There you are again. Sitting in a locker room, having maxed out your squat at 525lbs, firmly in the middle of a plateau. Feeling dispirited, defeated, worthless, useless. A chlorine blue hypodermic needle on the bench before you, fat as your finger and loaded up with choice horse steroids. It’s the only way to go. Juice up, get ripped, and enhance your performance. It’s the only way–or is it?!? Perhaps there are other, more natural means to achieving your goal, to breaking through plateau’s and realizing your full potential. So for now, hold off on the horse steroids, and read on. Maybe the next few words on Vitamin D and latte’s could change your life.

Common wisdom and our mothers tell us to avoid the sun, that it will age us, give us cancer, bleach our hair and blind our eyes.

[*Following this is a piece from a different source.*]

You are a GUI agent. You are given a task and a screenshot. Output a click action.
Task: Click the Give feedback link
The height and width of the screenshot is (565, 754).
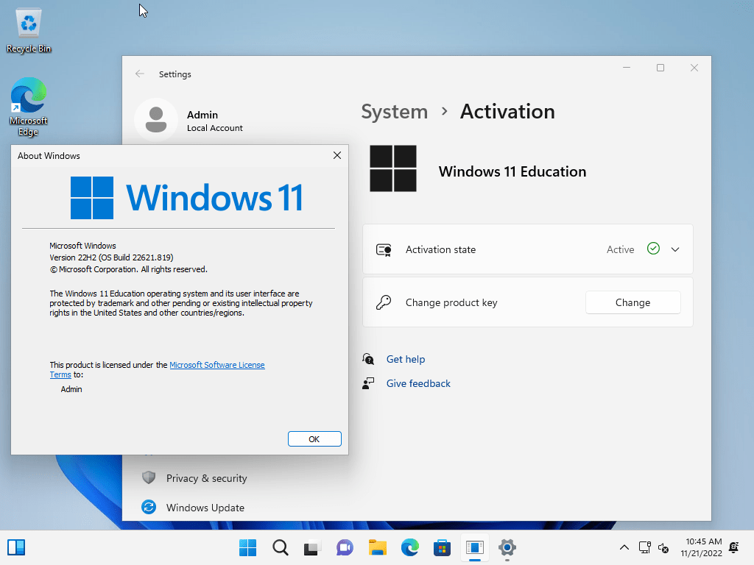coord(418,383)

However, a review of studies from the 1950’s to today show that a surprisingly large number of people–including athletes–are suffering from Vitamin D deficiency, which we humans derive from the sun. Why should you care? Because if you are Vitamin D deficient, then boosting your Vitamin D levels could in turn boost your athletic performance. And that means no need for horse tranquilizers.

What does Vitamin D do for you? A lot. Research suggests that athletic performance peaks seasonally, that they’re doing well when sunrays are strong, and down when they’re weak. A few research trials found that vitamin D improved neuromuscular functioning, including balance, reaction time muscle strength and bone density in those lacking vitamin D. Also, some research suggests that vitamin D can improve the number of fast twitch muscle fibers. The benefits continue: vitamin D aids in the absorption of calcium and helps form strong bones, whereas a vitamin D deficiency can weaken bones and muscles.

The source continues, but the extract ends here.